# Work instructions:
Copy word for word the lines of the items, starting at the line that contains "Open the Navigate" and ending at the line that contains "point(398,174)", with both of those lines included.

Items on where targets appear
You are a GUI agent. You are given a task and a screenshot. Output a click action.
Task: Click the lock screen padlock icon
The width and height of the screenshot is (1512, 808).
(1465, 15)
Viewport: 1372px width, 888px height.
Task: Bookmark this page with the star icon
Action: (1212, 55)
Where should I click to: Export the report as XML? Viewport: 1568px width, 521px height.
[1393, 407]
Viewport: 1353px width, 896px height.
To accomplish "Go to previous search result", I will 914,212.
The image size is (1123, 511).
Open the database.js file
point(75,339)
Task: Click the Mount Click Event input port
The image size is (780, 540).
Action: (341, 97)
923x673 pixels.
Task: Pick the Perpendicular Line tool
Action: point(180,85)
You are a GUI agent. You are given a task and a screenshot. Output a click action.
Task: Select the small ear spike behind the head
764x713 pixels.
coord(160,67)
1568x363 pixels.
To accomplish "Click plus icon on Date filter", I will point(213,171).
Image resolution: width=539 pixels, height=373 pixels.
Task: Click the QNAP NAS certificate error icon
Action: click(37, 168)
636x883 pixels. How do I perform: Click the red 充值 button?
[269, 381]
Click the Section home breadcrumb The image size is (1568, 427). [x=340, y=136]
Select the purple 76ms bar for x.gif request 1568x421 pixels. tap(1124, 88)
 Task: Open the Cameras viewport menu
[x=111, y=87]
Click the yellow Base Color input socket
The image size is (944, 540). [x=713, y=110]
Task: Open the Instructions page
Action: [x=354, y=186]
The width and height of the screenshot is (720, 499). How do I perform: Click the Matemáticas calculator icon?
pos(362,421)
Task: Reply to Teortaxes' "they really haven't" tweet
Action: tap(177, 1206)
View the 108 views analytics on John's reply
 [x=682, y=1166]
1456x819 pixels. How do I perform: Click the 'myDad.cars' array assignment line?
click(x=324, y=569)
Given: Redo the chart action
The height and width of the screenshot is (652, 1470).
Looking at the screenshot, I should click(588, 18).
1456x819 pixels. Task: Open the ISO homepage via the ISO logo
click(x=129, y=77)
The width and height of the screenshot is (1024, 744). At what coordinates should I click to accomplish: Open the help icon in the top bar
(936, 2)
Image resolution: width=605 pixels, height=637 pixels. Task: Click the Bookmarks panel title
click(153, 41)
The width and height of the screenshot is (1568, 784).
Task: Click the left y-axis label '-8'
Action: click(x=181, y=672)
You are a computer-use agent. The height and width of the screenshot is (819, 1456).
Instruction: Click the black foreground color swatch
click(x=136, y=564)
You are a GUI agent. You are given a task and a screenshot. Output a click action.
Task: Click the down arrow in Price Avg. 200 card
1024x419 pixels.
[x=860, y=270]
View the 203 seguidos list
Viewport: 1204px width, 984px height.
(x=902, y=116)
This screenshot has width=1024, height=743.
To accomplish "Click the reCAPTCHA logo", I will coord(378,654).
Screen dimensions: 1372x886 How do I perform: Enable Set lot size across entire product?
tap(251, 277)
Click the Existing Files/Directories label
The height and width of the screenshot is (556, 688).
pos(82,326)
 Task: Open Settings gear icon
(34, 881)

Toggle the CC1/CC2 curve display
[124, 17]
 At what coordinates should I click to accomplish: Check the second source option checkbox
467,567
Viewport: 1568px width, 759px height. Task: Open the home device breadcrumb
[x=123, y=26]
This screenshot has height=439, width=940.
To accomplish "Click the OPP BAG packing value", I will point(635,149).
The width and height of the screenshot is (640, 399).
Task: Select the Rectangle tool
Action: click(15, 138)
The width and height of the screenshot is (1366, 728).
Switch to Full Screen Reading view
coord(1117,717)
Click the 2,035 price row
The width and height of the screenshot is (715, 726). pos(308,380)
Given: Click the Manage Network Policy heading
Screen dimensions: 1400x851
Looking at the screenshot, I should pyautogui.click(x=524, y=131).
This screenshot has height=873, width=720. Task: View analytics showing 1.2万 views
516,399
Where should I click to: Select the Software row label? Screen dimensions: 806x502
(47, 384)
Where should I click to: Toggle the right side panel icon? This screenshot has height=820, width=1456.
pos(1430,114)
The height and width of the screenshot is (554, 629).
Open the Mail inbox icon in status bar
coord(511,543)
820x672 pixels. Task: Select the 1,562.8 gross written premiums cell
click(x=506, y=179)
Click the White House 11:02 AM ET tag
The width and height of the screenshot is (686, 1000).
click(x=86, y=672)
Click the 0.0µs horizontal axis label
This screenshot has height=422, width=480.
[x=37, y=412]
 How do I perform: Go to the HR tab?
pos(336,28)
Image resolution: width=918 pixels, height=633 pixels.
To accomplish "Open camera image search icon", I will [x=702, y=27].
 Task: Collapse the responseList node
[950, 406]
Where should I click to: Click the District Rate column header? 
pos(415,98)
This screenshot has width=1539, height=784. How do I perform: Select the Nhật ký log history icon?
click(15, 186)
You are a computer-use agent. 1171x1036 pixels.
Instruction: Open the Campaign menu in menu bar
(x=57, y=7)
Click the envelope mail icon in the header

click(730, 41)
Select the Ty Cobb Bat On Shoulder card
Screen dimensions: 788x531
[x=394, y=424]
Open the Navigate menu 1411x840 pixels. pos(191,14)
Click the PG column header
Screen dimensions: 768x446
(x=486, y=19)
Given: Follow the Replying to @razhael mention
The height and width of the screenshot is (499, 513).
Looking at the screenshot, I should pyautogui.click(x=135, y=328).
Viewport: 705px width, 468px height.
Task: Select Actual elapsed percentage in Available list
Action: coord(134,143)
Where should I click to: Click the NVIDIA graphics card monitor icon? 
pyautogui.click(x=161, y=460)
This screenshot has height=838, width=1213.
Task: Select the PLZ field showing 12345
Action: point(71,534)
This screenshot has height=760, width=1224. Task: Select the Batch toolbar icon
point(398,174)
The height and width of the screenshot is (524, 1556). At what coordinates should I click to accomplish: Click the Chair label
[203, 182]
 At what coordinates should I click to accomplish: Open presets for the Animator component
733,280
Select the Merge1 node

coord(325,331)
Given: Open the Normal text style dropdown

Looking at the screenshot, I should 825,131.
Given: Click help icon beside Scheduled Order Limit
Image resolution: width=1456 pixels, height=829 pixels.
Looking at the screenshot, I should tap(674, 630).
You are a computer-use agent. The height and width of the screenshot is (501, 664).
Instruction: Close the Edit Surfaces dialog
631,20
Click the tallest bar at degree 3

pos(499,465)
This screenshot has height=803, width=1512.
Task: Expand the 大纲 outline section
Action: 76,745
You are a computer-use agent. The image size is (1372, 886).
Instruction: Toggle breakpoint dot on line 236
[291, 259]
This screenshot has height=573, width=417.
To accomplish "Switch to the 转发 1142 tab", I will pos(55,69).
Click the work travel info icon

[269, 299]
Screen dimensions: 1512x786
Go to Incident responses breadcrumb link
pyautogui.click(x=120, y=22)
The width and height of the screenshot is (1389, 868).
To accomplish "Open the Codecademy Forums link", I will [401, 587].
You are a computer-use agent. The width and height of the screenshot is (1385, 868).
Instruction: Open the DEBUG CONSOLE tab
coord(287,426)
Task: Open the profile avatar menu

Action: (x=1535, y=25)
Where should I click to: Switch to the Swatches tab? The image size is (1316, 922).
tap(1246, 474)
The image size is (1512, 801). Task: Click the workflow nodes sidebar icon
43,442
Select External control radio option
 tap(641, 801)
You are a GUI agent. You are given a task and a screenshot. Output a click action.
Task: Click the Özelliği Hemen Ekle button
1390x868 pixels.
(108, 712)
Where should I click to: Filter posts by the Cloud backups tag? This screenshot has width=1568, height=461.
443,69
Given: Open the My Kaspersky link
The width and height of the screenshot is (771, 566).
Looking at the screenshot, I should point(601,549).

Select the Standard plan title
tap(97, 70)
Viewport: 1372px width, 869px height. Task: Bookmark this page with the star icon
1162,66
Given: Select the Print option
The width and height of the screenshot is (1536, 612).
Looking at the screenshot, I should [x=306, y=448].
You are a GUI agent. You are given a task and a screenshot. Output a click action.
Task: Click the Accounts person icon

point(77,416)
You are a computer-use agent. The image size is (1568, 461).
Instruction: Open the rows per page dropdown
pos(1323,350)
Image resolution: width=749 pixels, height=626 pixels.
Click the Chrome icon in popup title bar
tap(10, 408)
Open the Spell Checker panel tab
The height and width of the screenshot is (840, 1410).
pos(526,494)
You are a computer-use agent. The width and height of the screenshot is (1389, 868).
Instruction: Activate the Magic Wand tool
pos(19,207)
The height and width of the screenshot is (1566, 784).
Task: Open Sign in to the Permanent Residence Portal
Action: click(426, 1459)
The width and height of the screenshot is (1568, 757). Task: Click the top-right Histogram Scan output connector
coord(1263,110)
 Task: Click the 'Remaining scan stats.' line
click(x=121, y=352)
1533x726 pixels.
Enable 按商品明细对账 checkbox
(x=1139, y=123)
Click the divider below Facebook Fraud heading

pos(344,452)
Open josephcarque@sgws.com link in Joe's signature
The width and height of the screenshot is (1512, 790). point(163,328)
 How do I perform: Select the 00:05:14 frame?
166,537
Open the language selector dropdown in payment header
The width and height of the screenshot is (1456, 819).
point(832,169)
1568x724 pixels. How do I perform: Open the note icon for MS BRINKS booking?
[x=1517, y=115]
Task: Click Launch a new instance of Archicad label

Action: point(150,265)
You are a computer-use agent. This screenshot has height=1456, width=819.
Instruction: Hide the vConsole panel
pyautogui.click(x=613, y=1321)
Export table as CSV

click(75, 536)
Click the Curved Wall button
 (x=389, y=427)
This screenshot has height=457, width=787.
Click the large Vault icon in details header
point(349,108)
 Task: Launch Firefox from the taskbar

# Problem solution:
Open the Navigate menu 1411x840 pixels. pos(191,14)
Click the PG column header
Screen dimensions: 768x446
(x=486, y=19)
Given: Follow the Replying to @razhael mention
The height and width of the screenshot is (499, 513).
Looking at the screenshot, I should pyautogui.click(x=135, y=328).
Viewport: 705px width, 468px height.
Task: Select Actual elapsed percentage in Available list
Action: coord(134,143)
Where should I click to: Click the NVIDIA graphics card monitor icon? 
pyautogui.click(x=161, y=460)
This screenshot has height=838, width=1213.
Task: Select the PLZ field showing 12345
Action: point(71,534)
This screenshot has height=760, width=1224. Task: Select the Batch toolbar icon
point(398,174)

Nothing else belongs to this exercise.